== What you have to do ==
Copy out all of the following records word for word, keeping each line unchanged.

== Supplied material ==
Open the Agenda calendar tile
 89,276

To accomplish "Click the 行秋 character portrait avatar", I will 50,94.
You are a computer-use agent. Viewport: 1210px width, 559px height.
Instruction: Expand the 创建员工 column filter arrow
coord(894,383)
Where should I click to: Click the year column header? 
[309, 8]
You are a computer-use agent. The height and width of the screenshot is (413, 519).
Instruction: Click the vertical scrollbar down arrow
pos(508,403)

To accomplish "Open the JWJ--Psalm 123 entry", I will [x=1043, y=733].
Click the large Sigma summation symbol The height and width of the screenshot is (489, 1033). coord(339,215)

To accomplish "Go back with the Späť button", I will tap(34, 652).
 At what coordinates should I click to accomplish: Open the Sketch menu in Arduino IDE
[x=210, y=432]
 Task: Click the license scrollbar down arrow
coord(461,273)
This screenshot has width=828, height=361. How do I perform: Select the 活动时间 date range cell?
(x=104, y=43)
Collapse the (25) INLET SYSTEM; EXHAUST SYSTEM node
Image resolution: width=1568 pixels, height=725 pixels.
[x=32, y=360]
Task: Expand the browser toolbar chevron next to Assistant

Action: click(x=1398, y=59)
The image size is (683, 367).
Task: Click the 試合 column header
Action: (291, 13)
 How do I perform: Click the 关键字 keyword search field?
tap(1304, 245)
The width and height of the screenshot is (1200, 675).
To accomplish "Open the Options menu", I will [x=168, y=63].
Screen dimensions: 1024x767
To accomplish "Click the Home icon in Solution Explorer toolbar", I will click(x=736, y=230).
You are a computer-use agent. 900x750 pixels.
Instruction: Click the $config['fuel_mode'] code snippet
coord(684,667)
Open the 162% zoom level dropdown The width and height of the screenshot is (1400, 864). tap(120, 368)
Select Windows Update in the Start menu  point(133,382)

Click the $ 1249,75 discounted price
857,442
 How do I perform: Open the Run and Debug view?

== Task result ==
Open the Agenda calendar tile
 89,276

To accomplish "Click the 行秋 character portrait avatar", I will 50,94.
You are a computer-use agent. Viewport: 1210px width, 559px height.
Instruction: Expand the 创建员工 column filter arrow
coord(894,383)
Where should I click to: Click the year column header? 
[309, 8]
You are a computer-use agent. The height and width of the screenshot is (413, 519).
Instruction: Click the vertical scrollbar down arrow
pos(508,403)

To accomplish "Open the JWJ--Psalm 123 entry", I will [x=1043, y=733].
Click the large Sigma summation symbol The height and width of the screenshot is (489, 1033). coord(339,215)

To accomplish "Go back with the Späť button", I will tap(34, 652).
 At what coordinates should I click to accomplish: Open the Sketch menu in Arduino IDE
[x=210, y=432]
 Task: Click the license scrollbar down arrow
coord(461,273)
This screenshot has width=828, height=361. How do I perform: Select the 活动时间 date range cell?
(x=104, y=43)
Collapse the (25) INLET SYSTEM; EXHAUST SYSTEM node
Image resolution: width=1568 pixels, height=725 pixels.
[x=32, y=360]
Task: Expand the browser toolbar chevron next to Assistant

Action: click(x=1398, y=59)
The image size is (683, 367).
Task: Click the 試合 column header
Action: (291, 13)
 How do I perform: Click the 关键字 keyword search field?
tap(1304, 245)
The width and height of the screenshot is (1200, 675).
To accomplish "Open the Options menu", I will [x=168, y=63].
Screen dimensions: 1024x767
To accomplish "Click the Home icon in Solution Explorer toolbar", I will click(x=736, y=230).
You are a computer-use agent. 900x750 pixels.
Instruction: Click the $config['fuel_mode'] code snippet
coord(684,667)
Open the 162% zoom level dropdown The width and height of the screenshot is (1400, 864). tap(120, 368)
Select Windows Update in the Start menu  point(133,382)

Click the $ 1249,75 discounted price
857,442
 How do I perform: Open the Run and Debug view?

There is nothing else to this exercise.